What is the Killer App? Search

  • Publishers and search engines collaborate
  • Users see richer search experience
  • Accomplish their tasks faster and move effectively

Ha-ah? Want an example; let’s look at the enhanced Yelp results (I wonder if he also eats cheese steaks?). The site is similar in presentation; a mashup of images, links and textual advice. In fact there are loads; New York Times, Gawker, others...

Andrew reckons the LinkedIn example is suggestive of what might happen with ‘people search’ in the future. LinkedIn is a Yahoo partner. Didn’t know that...

  • Microformats
    • hCard, hEvent, hReview, hAtom, XFN
    • More as they get adopted
  • RDFa and eRDF markup
  • OpenSearch
    • +extensions to return structured data
  • Atom/RSS feeds
    • +extensions to embed structured data

Yahoo thinks this is the future; using microformats to prevent structured meta data about content to search engines. So what do we put in this data set?

  • dataRSS provides a common framework for embedding structured data
    • Use with RDFa, eRDF or OpenSearch
    • Preferred Vocabulary includes
      • Atom, Dublin Core
      • Creative Commons
      • FOAF, GeoRSS...
      • He’s going too fast again...

Yahoo will be announcing a set of tools and wants people to work together to agree on standards (and not let be dominated by ‘one’ Search Engine. Don’t know who that could be.)

  • Yahoo! Open search platform does not modify ranking
  • Richer abstracts may provide more information to users and draw higher quality/quantity of clicks
  • We want rich abstracts that give users a better experience
    • We don’t want misleading abstracts

So Yahoo are really announcing a new form of SEO where content owners try and get shiny and attractive abstracts into the SERPs which attract clicks. Yahoo would like them and content owners to come to an agreement with what makes a good abstract. When that agreement is in place then they’ll work together to keep the good stuff in and the bad stuff out.

In fact, anyone on the web can make use of a self-service model to upload their abstracts and then anyone interested in this can subscribe to those recommendations. Ah-ah; this sounds like Google’s Subscription Links offering.

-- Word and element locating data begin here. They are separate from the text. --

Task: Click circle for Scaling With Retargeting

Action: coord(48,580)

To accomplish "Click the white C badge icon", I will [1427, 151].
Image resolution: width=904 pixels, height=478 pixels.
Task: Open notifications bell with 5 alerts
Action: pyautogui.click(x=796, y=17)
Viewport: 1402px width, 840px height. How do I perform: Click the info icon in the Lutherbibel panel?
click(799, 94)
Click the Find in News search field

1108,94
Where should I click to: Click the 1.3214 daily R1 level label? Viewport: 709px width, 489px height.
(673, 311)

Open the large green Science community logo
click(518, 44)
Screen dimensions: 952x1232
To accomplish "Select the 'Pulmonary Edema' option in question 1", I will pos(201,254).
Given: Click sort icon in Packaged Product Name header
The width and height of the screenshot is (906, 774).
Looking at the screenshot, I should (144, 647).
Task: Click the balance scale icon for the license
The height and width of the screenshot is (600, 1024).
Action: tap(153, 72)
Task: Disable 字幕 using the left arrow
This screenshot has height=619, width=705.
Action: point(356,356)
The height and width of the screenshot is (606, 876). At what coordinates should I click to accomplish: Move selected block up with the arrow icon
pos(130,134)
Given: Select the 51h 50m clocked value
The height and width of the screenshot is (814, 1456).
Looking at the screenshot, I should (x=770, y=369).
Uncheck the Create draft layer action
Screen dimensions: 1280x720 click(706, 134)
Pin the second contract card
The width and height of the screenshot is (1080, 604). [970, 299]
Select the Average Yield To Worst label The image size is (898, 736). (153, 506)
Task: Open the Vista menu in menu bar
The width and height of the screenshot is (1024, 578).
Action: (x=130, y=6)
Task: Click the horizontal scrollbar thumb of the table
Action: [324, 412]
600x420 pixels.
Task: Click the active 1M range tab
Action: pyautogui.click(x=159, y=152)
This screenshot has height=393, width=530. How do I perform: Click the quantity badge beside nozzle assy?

Let’s look at the ‘whole story’

  • User needs becoming more complex
  • Content growing, changing, diversifying, fragmenting
  • Search responding by increase in sophistication
  • Value migrating to ecosystem
  • Unlock the value by enabling interoperability – expose semantics

Is the HTTP and HTML system the right model any more? Yahoo thinks... maybe not. Something more complex may be needed. As a result the value is moving to the ‘ecosystem’ and therefore the ‘quick win’ here is to expose the data content publishers may have locked away but which could be presented to the search engine.

Wow! What a long write up. I think that was the best key note yet. Andrew shared a lot of ideas and I’ve a really good vision of what Yahoo is up to now.